After Dinner thoughts.

I went a little overboard with cooking dinner for the family a while ago. I told my mom I'll just cook a simple cordon bleu, but I ended up making stir fried rice, authentic crab and corn soup, baked cordon bleu roll ups and I even threw in fruit salad for dessert, as you can see on the following pictures:


It feels like THE LAST dinner right before you will be sentenced to death. Haha. Well, with my plans (refer to prior post) waiting to unfold, it does feel as such.

Cooking tonight failed to provide the relaxation it usually gives me. I guess I've been down in the dumps lately, and food's not enough to carry me out of that sad stupor. Gahh, I just need some MAJOR changes. I'm seriously considering Debbie's offer to just get out of the metro, ride a provincial bus and just go somewhere unknown with absolutely no plan at hand.

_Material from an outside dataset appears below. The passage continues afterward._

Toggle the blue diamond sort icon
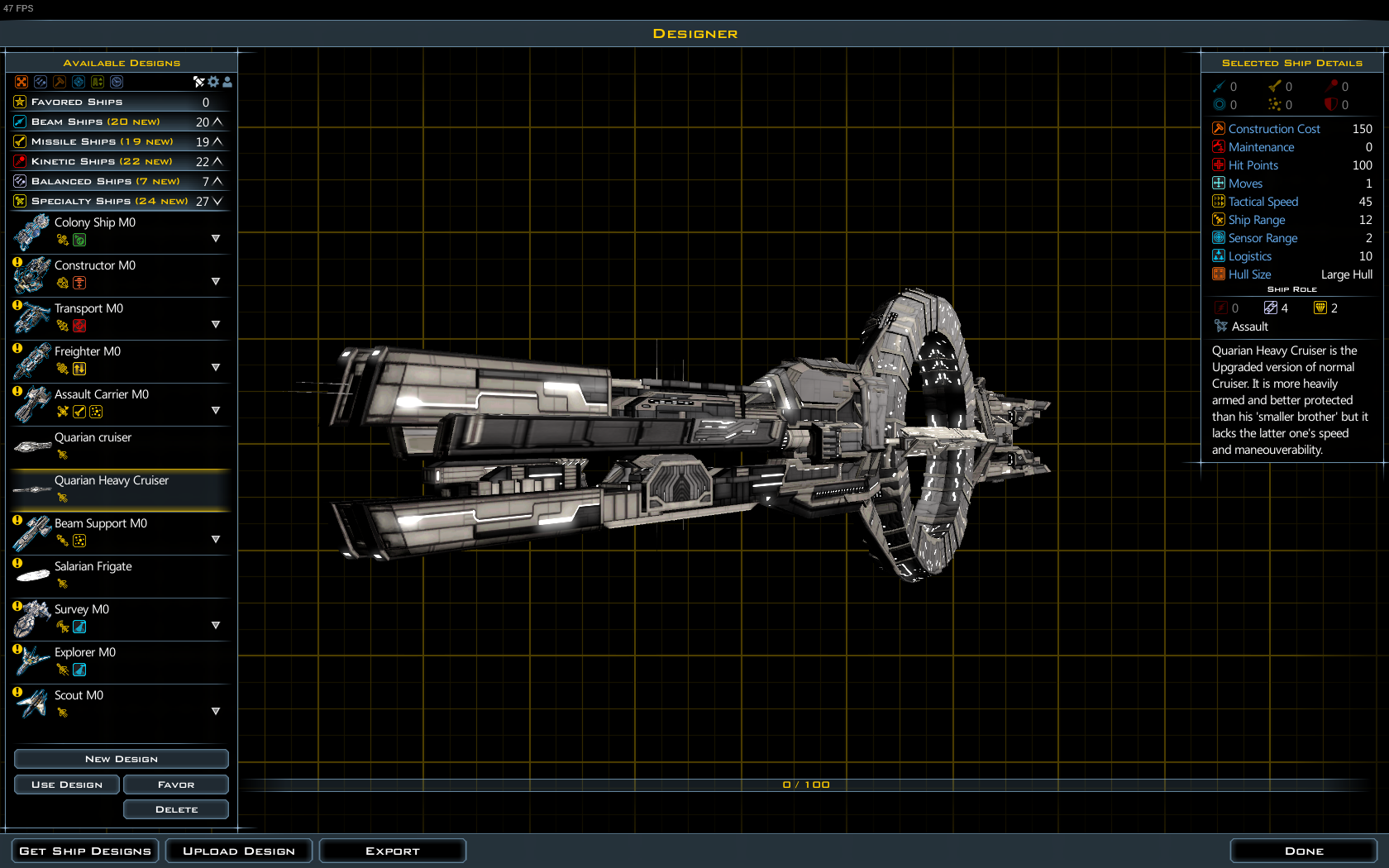This screenshot has width=1389, height=868. (x=79, y=82)
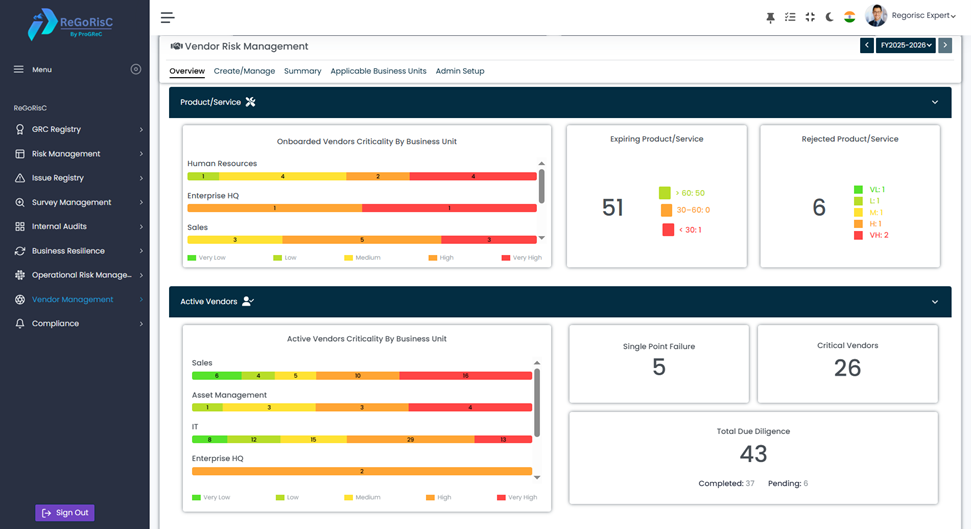
Task: Switch to the Create/Manage tab
Action: pos(244,71)
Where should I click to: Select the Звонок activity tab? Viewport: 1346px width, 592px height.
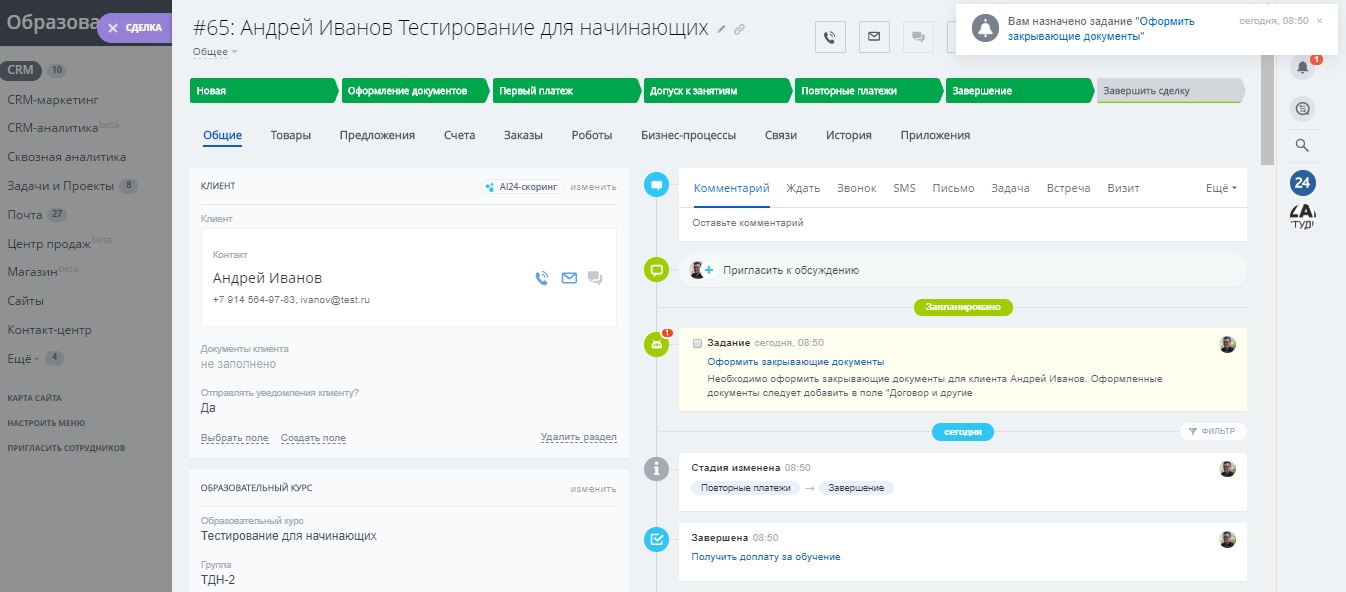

Or I can just accept the opportunities to work abroad. It never really entered my mind to work overseas. Its not that I need to, I'm perfectly fine with my current job. I just need something different, and maybe a totally new environment. I don't have anything holding me back - I know I can live without my family as I've proven studying in Laguna, I have no romantic relations that might stop me from doing so,  I can just practically bring my dog with me and I'm all OK. Come to think of it, I guess I just don't have any pending plans left here. After I'm done patching up all of my broken promises, I know, deep in my heart, I'm done. Am I subconsciously detaching myself from my life here? Now that's scary.

Let's see what will happen after I finished with my prior agenda, things may still change after that.